As part of our regular monitoring, we try to watch every David Barton presentation that we can find because, even though it is generally all of the same material, every once in a while he works in some absurd new point that we don't want to miss.
But, for the most part, Barton's presentation is more or less the same every time he delivers it, regardless of how it is billed, so even when he is supposedly speaking about "Why Common Core Is A Failure," the presentation turns out to be the standard one that we have heard a hundred times before.
Listening to Barton repeat the same points time and again occasionally inspires us to do a bit of research into some of the more innocuous claims that he makes and, inevitably, we discover that even on these sorts of benign issues, Barton's history cannot be trusted.
One of Barton's favorite points to drive home during his presentations is that, before the Bible was removed from public schools, school children were better educated and far more mature than they are today. As such, boys as young as 12 or 13 were routinely heading off to college or serving in government positions or otherwise engaging in a wide array of activities that today are not done until people are much older.
To help illustrate this point, Barton flashes an ad on the screen that supposedly ran seeking riders for the Pony Express that read:
WANTED. YOUNG, SKINNY, WIRY FELLOWS. NOT OVER 18. MUST BE EXPERT RIDERS. WILLING TO RISK DEATH DAILY. ORPHANS PREFERRED.

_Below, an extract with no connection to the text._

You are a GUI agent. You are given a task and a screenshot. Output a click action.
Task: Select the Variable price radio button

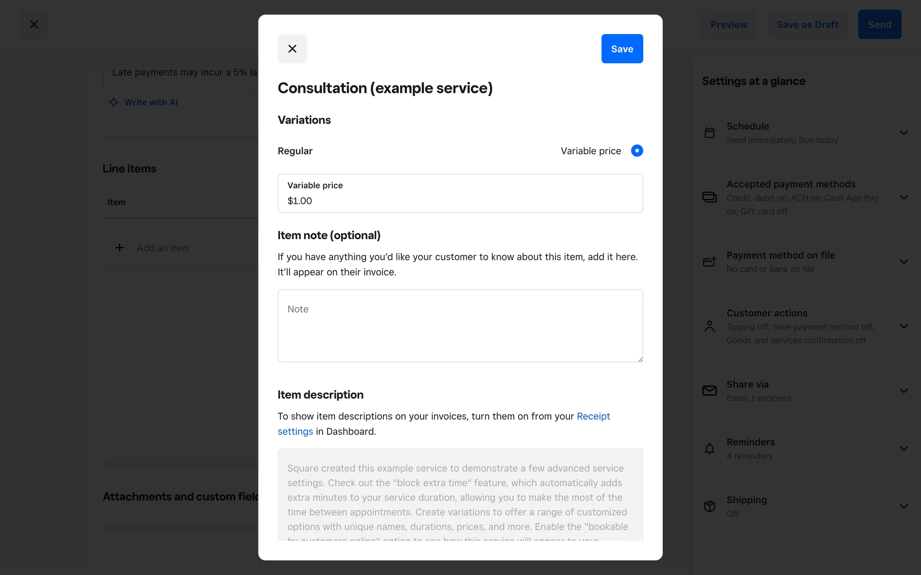tap(637, 151)
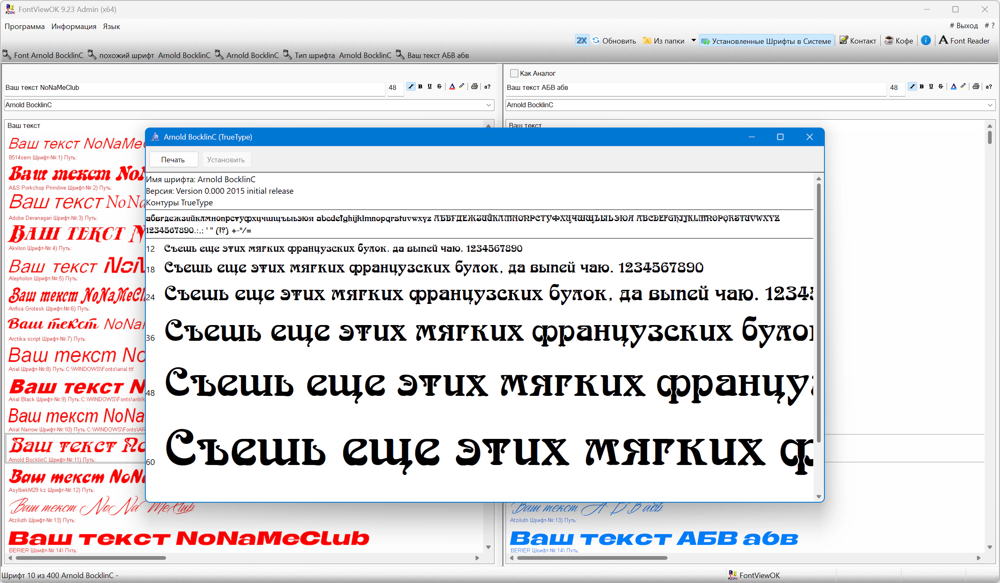Click 'a?' character icon in right pane

tap(989, 87)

The ad always generates a good laugh from the audience, but Barton uses it to highlight the "not over 18" requirement to demonstrate that, once upon a time, young men were routinely sent out to do dangerous jobs because they were expected to be fully mature by the time they became teenages ... and that was because they were taught the Bible from a young age.
Yesterday, after having heard Barton repeat this claim yet again, we decided to investigate and, lo and behold, it turns out that the ad is a complete fabrication:
The advertisement has been famous for generations: "Wanted. Young, skinny, wiry fellows. Not over 18. Must be expert riders. Willing to risk death daily. Orphans preferred."

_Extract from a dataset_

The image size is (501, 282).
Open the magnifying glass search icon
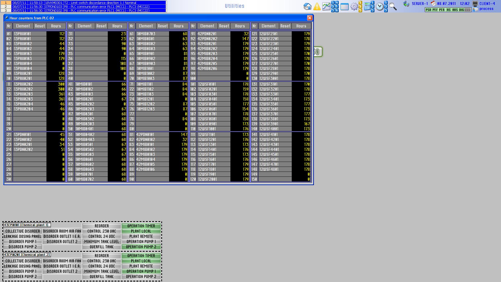[x=393, y=7]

It's on T-shirts and other souvenirs celebrating the short-lived Pony Express that carried mail between St. Joseph, Mo., and San Francisco from April 3, 1860, to late 1861.
Joseph Nardone, national executive director and historian of the Pony Express Trail Association, spent years searching through newspaper archives looking for the ad, before concluding it's a hoax dating no earlier than 1902.

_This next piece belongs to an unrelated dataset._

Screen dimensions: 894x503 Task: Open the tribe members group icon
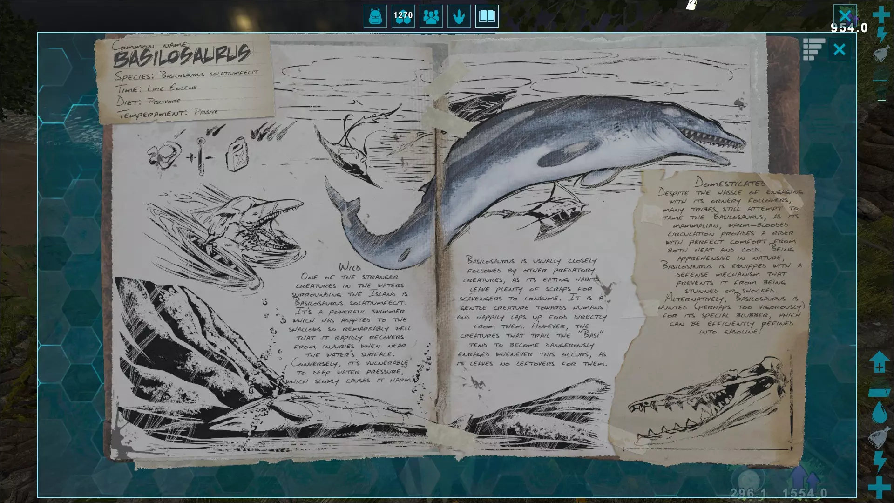click(431, 17)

As a matter of fact, author Christopher Corbett has written a book examining the mythology that surrounds the Pony Express that is entitled, appropriately enough, "Orphans Preferred: The Twisted Truth and Lasting Legend of the Pony Express."
In a presentation that Corbett delivered in 2011 at the National Postal Museum, he revealed that he had scoured the historical records in eight states along with various libraries and was unable to find any evidence that the ad was real, concluding that it had been made up by a newspaper writer long after the Pony Express had ceased operation:
Of course, as with so much else that Barton "teaches" during his presentations, the simple fact that this entire claim is false is probably not going to stop him from continuing to repeat it.